Temporary files that gets stock

We have a Biztalk file-receive adapter, which reads files from a file share.
When the file-receive adapter reads a file from the file system, it starts by giving the file a temporary extension (eg d2bb82d.XLD.BTS-WIP)
If the file system goes offline while Biztalk is reading a file, the file can end up as a temporary file, which never gets picked up by Biztalk after the file system comes online again.
The solution is to rename the file back to the original name by deleting the temp extension.
This can be automated by Monitor Item Type Powershell and Monitor Item Action Script.

A relatively simple solution would be to use the Monitor Item Type Powershell.
Create a script that examines if files with .EdiPortalWeb is more than x hours old. If yes, rename and return a warning. The monitor will then show a warning until the next time the monitor is running, where it will turn green again. That way there will be a history of warnings, where you can see how often it has renamed files. You can also set the script to return OK and then you just do not discover that files have been renamed.

A more complicated solution is to use both Monitor Item Type Powershell and Monitor Item Action Script, so you have to create two scripts.

A script that examines if there are old .EdiPortalWeb and  if there are old files then return Error(2).
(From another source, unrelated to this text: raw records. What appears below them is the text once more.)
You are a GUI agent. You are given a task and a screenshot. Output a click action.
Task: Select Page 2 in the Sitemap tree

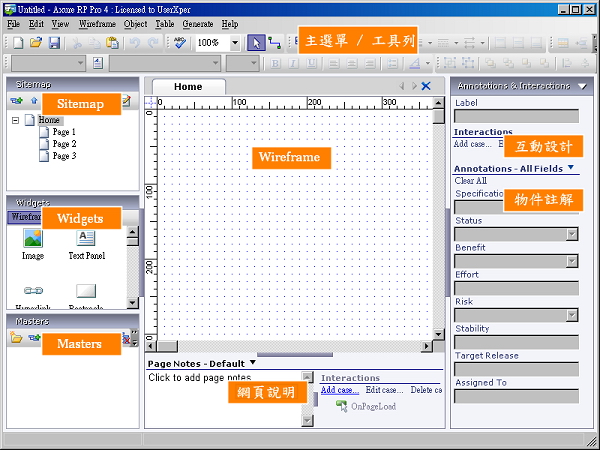[x=64, y=144]
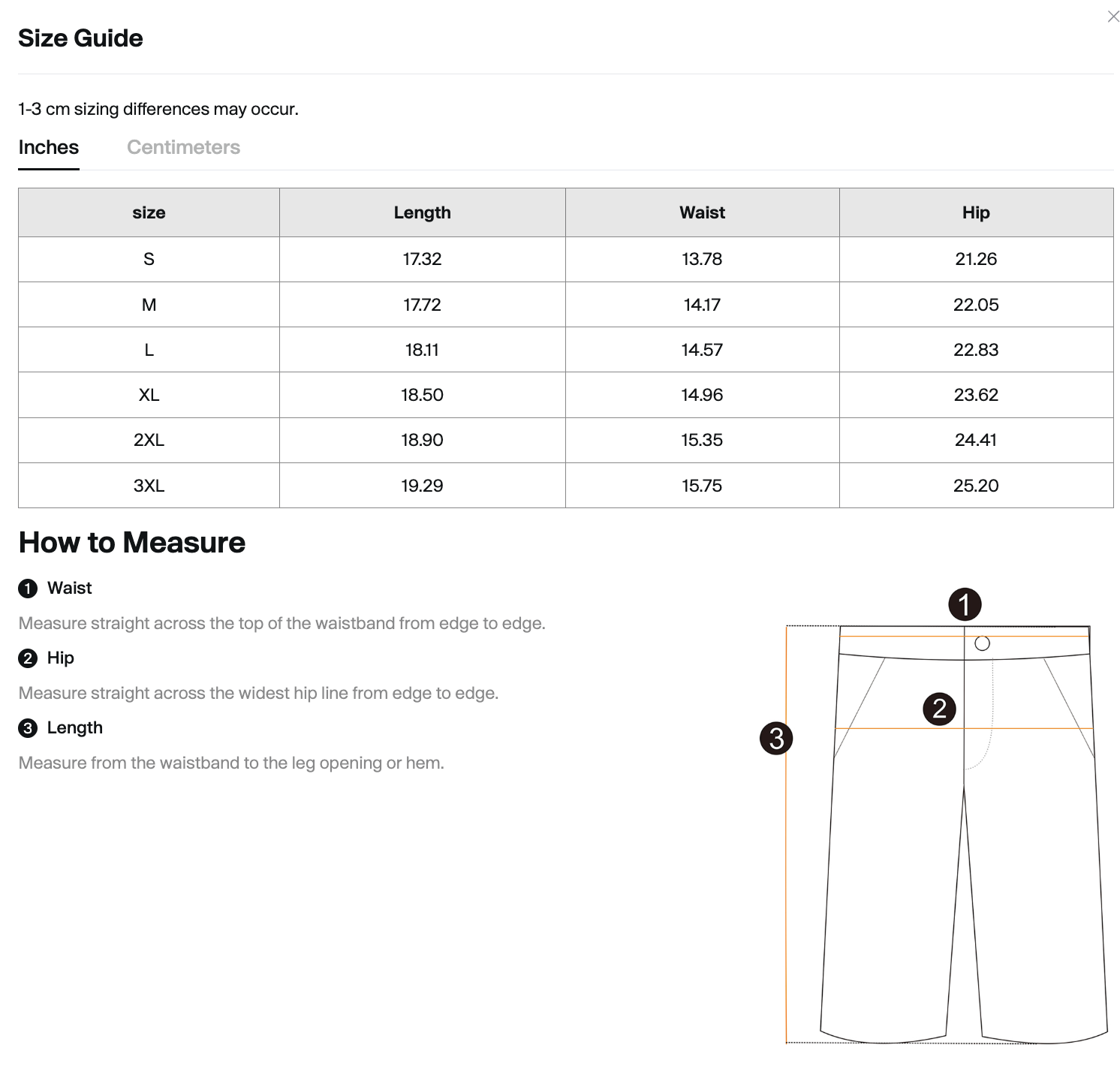Click the Waist bullet icon in instructions

pos(28,589)
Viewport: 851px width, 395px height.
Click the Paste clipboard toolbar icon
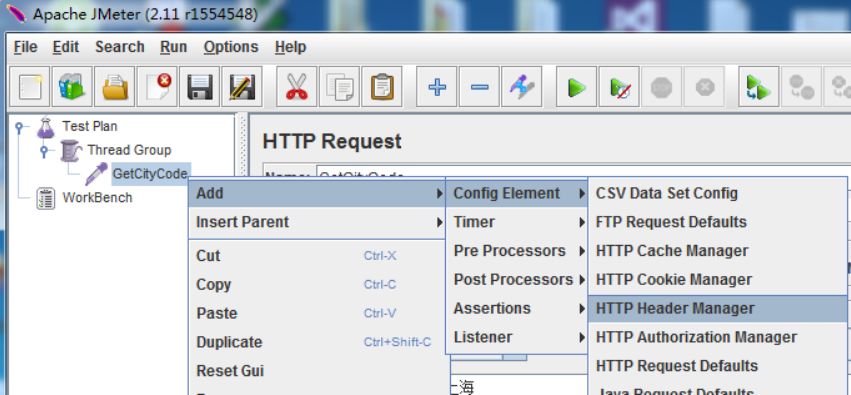382,87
When returning error, Monitor Item Action Script will run and rename the old temp-files. Here is an opportunity where you can say that the first three times within an hour, it is okay to run Monitor Item Action Script that renames the oldfiles, but if there comes a time within an hour then it will stop running the renaming script and the monitor goes in red. These solution sets a limit so we don't run our rename scripts unlimited number of times in a total collapse scenario.